Os detentores de ações do Banco de Brasília (BRB) deram o sinal verde nesta quarta-feira (22) para uma nova rodada de aumento de capital na instituição. O BRB, cuja maioria acionária pertence ao Governo do Distrito Federal (GDF) com 53,7%, poderá captar recursos adicionais significativos.
A decisão foi tomada em Assembleia Geral Extraordinária e autoriza a emissão de ações ordinárias e preferenciais, podendo atingir o montante de R$ 8,81 bilhões. O valor por ação no mercado secundário foi fixado em R$ 5,36, destinado a subscrição privada.
A diretoria do BRB estima que, após a emissão, o capital social da instituição, atualmente em R$ 2,344 bilhões, possa variar entre um mínimo de R$ 2,88 bilhões e um máximo de R$ 11,16 bilhões.
O objetivo com essa captação é garantir que o banco mantenha níveis de capital adequados, expandir sua capacidade de crescimento operacional e fortalecer sua estrutura financeira, aprimorando seus indicadores prudenciais e patrimoniais.
Para concretizar a operação, os acionistas delegaram ao Conselho de Administração do banco a responsabilidade de executar todos os procedimentos necessários para o aumento de capital.
Adicionalmente, a assembleia ratificou as indicações de Nelson Antônio de Souza para a presidência da instituição, e de Joaquim Lima de Oliveira e Sergio Iunes Brito para o Conselho de Administração.
Crise institucional
O BRB, fundado em 1964, atravessa um período de instabilidade sem precedentes. A Operação Compliance Zero, iniciada em novembro de 2025 pela Polícia Federal, revelou um esquema de fraudes financeiras que resultou em um prejuízo bilionário para o banco na aquisição de créditos do Banco Master.
Daniel Vorcaro, controlador do Master, encontra-se detido desde o início de março deste ano. As investigações subsequentes levaram ao afastamento e prisão do ex-presidente do BRB, Paulo Henrique Costa (PHC), sob suspeita de envolvimento em crimes financeiros, corrupção, lavagem de dinheiro e formação de quadrilha.
Em um movimento recente, na segunda-feira (20), o BRB anunciou a assinatura de um memorando de entendimento com a gestora de fundos de investimento Quadra Capital. O acordo visa à alienação de ativos adquiridos do Banco Master.
A Quadra Capital comprometeu-se a realizar um pagamento inicial entre R$ 3 bilhões e R$ 4 bilhões pelos créditos do Master, com desembolsos adicionais de R$ 11 bilhões a R$ 12 bilhões, condicionados ao sucesso na recuperação desses valores.
A recuperação dos créditos será conduzida por um fundo de investimento especializado na gestão e monetização dos ativos, no qual o BRB e a Quadra deterão participação.

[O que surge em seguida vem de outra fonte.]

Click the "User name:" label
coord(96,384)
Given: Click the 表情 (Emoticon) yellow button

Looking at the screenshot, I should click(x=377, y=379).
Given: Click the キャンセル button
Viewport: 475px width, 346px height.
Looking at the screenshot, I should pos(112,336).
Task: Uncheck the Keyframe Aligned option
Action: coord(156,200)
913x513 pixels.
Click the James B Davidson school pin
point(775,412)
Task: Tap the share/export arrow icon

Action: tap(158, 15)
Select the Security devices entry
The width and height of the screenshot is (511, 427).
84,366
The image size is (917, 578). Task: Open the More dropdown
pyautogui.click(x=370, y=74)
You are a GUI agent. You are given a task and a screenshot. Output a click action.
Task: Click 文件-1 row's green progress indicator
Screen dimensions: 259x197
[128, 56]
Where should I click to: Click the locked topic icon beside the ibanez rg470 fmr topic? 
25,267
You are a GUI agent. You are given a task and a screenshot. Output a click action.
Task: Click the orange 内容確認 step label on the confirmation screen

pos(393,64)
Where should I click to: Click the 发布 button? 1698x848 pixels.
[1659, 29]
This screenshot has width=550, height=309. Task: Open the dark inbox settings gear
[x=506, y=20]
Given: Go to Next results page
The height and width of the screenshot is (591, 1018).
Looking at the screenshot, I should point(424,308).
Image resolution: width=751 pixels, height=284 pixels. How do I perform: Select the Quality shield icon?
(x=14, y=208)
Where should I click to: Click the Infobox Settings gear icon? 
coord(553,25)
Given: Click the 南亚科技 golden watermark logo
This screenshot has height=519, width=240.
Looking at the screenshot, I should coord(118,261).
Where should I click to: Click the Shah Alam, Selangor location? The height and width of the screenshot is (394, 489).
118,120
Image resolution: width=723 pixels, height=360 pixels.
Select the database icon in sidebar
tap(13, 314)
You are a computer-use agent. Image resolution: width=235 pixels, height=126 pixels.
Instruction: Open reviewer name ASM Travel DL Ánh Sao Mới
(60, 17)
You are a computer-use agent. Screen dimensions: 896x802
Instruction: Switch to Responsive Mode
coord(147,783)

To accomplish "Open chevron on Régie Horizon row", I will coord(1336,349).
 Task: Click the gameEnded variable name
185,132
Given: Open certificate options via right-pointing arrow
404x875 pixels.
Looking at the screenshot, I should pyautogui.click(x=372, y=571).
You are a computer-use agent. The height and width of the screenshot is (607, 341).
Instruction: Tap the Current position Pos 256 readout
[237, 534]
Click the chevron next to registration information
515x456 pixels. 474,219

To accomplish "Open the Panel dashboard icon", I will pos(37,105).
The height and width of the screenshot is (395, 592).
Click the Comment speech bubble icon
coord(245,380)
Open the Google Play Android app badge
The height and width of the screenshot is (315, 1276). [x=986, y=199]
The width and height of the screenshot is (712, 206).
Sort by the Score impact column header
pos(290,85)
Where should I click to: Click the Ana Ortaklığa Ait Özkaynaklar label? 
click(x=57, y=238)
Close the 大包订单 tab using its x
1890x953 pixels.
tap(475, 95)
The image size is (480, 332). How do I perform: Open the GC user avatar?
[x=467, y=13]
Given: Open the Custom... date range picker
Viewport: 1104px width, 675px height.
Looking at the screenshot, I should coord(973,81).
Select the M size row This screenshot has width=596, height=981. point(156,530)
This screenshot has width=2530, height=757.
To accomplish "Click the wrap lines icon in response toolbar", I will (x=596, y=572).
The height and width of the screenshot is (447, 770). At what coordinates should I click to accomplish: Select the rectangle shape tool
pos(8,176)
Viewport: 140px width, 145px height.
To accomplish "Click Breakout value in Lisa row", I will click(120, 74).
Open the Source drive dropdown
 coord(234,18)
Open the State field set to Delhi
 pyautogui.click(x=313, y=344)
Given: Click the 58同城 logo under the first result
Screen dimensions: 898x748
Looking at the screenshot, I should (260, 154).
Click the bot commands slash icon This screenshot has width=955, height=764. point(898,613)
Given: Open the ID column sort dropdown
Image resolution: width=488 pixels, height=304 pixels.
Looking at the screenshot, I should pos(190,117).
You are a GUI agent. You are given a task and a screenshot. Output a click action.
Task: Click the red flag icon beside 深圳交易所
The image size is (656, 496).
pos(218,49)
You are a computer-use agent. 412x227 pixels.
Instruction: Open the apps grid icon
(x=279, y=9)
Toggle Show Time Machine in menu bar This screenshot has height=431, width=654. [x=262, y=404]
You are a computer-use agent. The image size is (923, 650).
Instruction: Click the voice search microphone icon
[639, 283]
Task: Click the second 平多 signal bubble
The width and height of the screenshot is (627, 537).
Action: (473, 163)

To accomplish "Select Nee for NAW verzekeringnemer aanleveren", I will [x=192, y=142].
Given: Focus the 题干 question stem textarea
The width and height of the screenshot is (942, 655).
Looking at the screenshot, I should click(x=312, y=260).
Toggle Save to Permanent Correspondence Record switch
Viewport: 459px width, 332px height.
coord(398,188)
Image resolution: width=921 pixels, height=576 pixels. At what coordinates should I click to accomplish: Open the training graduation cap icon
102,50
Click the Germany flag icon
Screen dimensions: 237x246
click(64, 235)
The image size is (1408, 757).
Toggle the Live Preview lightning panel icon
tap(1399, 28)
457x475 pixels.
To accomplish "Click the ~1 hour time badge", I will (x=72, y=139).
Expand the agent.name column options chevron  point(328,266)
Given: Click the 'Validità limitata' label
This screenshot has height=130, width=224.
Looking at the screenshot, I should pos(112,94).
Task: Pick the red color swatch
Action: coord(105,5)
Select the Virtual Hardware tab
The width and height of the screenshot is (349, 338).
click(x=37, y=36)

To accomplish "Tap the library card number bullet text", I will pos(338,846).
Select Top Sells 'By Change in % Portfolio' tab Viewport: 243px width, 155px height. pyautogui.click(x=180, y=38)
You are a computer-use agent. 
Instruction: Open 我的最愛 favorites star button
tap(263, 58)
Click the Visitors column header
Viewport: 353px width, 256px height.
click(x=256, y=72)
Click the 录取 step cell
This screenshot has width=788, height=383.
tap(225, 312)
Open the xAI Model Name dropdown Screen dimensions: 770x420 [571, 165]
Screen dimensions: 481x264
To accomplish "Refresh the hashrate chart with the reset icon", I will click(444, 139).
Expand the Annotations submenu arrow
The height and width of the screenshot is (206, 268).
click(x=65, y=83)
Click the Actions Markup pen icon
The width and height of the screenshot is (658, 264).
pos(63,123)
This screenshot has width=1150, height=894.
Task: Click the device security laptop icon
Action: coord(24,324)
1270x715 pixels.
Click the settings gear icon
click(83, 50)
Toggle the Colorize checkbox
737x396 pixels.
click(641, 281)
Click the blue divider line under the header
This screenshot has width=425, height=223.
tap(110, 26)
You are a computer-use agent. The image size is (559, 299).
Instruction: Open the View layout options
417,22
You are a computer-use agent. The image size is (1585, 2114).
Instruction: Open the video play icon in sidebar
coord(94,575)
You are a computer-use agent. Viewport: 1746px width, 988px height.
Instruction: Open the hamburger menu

A transação ainda depende da aprovação do Banco Central (BC).
“Naturalmente, o fundo de investimento a ser constituído precisará apresentar resultados. A Quadra efetuará os pagamentos restantes apenas se o fundo gerar retorno, ou seja, se conseguir reaver dos devedores uma parcela significativa dos créditos que o BRB adquiriu do Master”, explicou o economista e professor da Universidade de Brasília, César Bergo, à Agência Brasil.
Com vasta experiência no mercado financeiro, Bergo avalia que a aprovação do acordo entre BRB e Quadra pode oferecer um alívio temporário para a crise do banco público, mas não representa uma solução definitiva.
“Este negócio permite ao BRB uma sobrevida, mas outras medidas serão indispensáveis. Por isso, o banco busca [mais de R$ 6 bilhões] em empréstimo junto ao Fundo Garantidor de Créditos [FGC] e sinaliza a intenção de adotar uma gestão mais enxuta, possivelmente alterando sua estratégia de negócios”, concluiu Bergo.